In several interviews and court footage shown on the E True Hollywood Story, Coleman stated that when the female asked for his autograph, he obliged and signed his mane and instead of being grateful, she was perturbed that he didn't write a special message and began to verbally abuse him and when he tried to ignore her, she started to get in his face and block his presence and with his height he rightfully became fearful that she was gonna attack him so he punched her.
He pleaded no contest and in addition to receiving a reduced sentence, was ordered to pay her $1,665 dollars. He also had settled a civil suit with a man who he had an altercation with at a bowling alley who took a photo of Coleman despite his objections. The case didn't get too serious due to both parties refusing to speak about the incident that took place in the bowling alley leading the altercation that happen in the parking lot that lead to his arrest.
He also had ran to be the Governor of California in 2003 and while he lost, he loved the challenge and opportunity to focus on the concerns of overs and being able to become an intelligent man.
"This is really interesting and cool, and I've been enjoying the heck out of it because I get to be intelligent, which is something I don't get to do very often," he said in the Associated Press.
Coleman had reunited with co-stars Dana and Todd in a parade in the late 1990's bringing smiles to everybody faces, and when Dana died from an accidental overdose of pain killers in 1999, both he and Todd provided comfort to her son, who died a few weeks ago. Gary and Todd had briefly reunited in the NBC movie documentary about "Different Strokes" where they narrated certain aspects of the show and appeared together in front of Dano's grave.
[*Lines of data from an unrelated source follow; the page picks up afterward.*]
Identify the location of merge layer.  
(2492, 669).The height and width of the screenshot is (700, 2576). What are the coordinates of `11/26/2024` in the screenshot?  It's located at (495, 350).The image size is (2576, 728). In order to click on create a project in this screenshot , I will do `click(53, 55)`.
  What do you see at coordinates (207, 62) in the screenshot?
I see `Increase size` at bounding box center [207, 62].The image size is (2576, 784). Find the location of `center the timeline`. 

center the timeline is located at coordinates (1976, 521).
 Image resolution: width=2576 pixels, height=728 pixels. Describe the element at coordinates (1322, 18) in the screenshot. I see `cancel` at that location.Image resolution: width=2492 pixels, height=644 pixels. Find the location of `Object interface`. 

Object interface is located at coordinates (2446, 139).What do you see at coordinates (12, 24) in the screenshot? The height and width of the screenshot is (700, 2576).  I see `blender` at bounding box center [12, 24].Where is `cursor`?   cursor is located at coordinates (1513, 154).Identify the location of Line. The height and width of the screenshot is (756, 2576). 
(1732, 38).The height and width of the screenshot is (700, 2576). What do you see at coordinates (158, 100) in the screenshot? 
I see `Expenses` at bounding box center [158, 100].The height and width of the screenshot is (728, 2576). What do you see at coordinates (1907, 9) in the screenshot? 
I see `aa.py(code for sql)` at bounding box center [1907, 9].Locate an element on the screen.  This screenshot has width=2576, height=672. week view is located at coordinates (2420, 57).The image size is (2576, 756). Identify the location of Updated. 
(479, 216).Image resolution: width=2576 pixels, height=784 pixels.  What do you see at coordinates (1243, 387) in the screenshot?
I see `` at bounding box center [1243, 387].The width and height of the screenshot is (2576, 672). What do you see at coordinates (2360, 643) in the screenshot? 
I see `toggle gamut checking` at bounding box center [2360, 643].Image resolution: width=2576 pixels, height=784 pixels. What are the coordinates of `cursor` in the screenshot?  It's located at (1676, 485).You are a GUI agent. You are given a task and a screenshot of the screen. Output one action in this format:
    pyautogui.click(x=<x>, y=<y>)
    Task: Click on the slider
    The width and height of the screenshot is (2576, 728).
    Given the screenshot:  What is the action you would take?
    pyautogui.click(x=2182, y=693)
Gary had also made an appearance on "Divorce Court" where the judge had spoke encourage him and his wife actress Shannon Price to work on their marriage and despite issues they remained married until his recent death.
Many are sadden by the loss of this Icon including Icon Janet Jackson, who played his brother's girlfriend on the hit show. "He left an lasting legacy" the Icon Tweeted. "I know he's finally at peace."
"We are very grateful for all the wonderful support everyone has been extending to Gary's family. Coleman's wife Shannon said in a statement read by her brother. "Thousands of e-mails have poured in to the hospital. This has been so comforting to the family to know how beloved he still is. Thank you so much for all that you guys have done and for the support and prayers that you guys have given us.
In addition to his wife, Gary is survived by his parents, brother in law, cast members Conrad Bain, Todd Bridges, Janet Jackson, Shavor Ross, and Charlotte Rae.
When asked how did he fell about his career and about what people felt about him playing himself this is what he had to say.
"I parody myself every chance I get," he said. "I try to make fun of myself and let people know that I'm a human being, and these things that have happened to me are real. I'm not just some cartoon who exists and suddenly doesn't exist."